Sirena allows you to define zones within the hierarchy of your groups. Zones have two functions:
- To merge duplicate leads
- To limit the transfer of prospects outside the zone
These zones are created by using border groups.
How Zones Work
In the following example, there are two zones. The global zone, which contains five groups, and an interior zone (in green) which contains groups G3, G4, and G5.
How do we Merge Duplicate Leads?
To avoid duplicate prospects when new leads arrive, Sirena searches the pre-existing prospects in the zone of the lead's Arrival Group. This prevents two salespeople from taking the same lead.
When an Arrival Group belongs to more than one zone, as is the case for the green groups in the example, the search is limited to the smaller zone.
Example 1: There is a prospect X in G4, and a new lead with the same information arrives in group G5. Sirena searches for duplicates in groups G3, G4, and G5, preventing the prospect from being duplicated and keeping it in group G4.
Example 2: There is a prospect Y in G2 and new lead with the same information arrives in group G3. Sirena searches for duplicates in groups G3, G4, and G5 and when it does not find any, it creates a new prospect in group G3.
Example 3: There is a prospect Z in G3 and a new lead with the same information as Z arrives in group G2. Sirena searches for duplicates in all 5 groups, avoids duplicating the prospect, and keeps it in group G3.

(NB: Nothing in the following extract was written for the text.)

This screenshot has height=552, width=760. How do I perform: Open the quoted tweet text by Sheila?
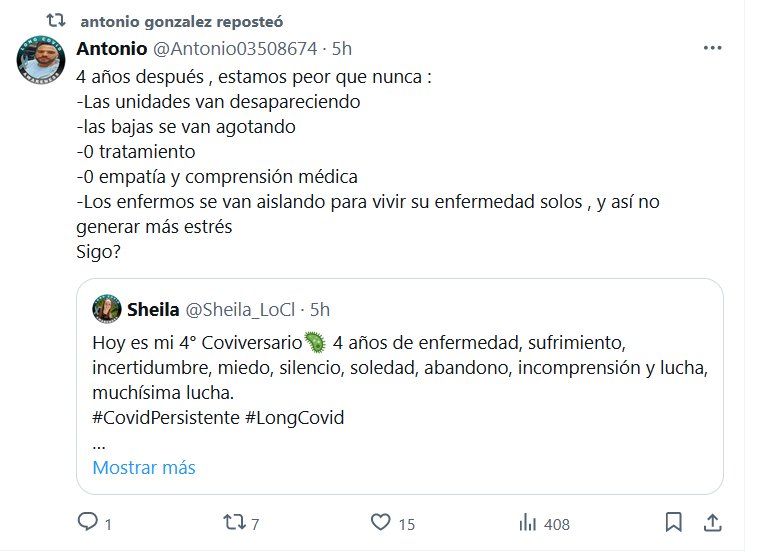(x=398, y=366)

Users can't transfer prospects to groups outside the zone they belong to. This does not mean that supervisors from higher-up groups cannot do so.

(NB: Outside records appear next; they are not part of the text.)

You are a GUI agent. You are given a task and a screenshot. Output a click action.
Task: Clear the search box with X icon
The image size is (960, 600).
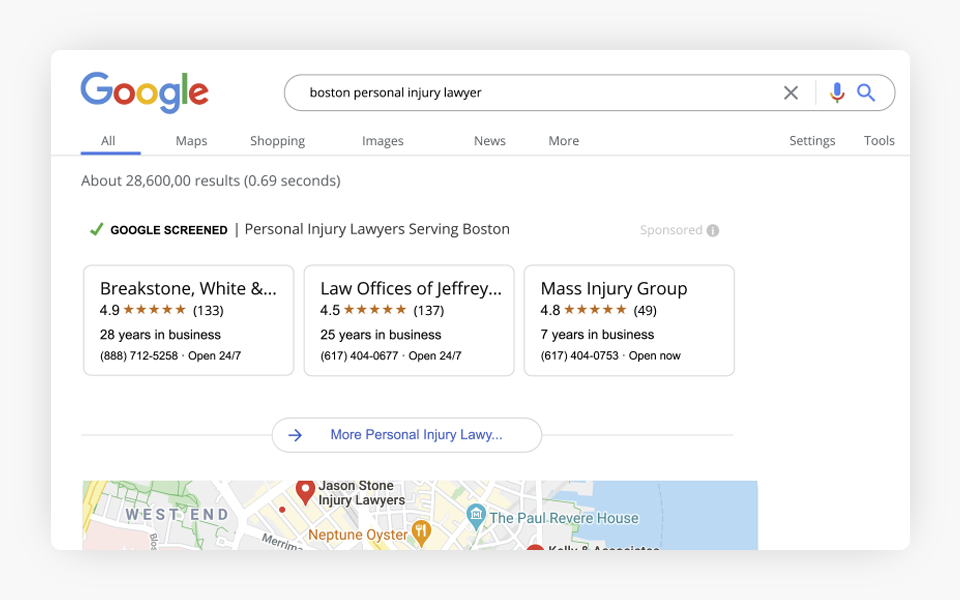[791, 93]
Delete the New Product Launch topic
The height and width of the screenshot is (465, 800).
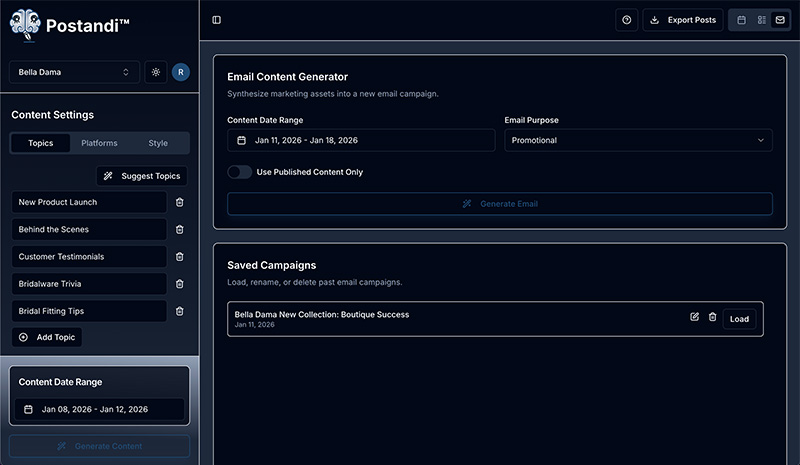tap(180, 202)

Similar to the process of merging duplicate leads, when a group belongs to more than one zone, transfer is limited to the smaller zone.
Example: A salesperson in G3 can't transfer a prospect to G1 or G2, whereas a supervisor in G1 can transfer to either group.
To create a zone, you need to define a border. Following the example above, G3(in orange) is the border group that defines the zone made up of G3, G4, and G5.
The border group encompasses itself and all its child groups in the same group.
Within the same group hierarchy, as many groups as necessary can be defined as border groups. This allows you to create zones within zones.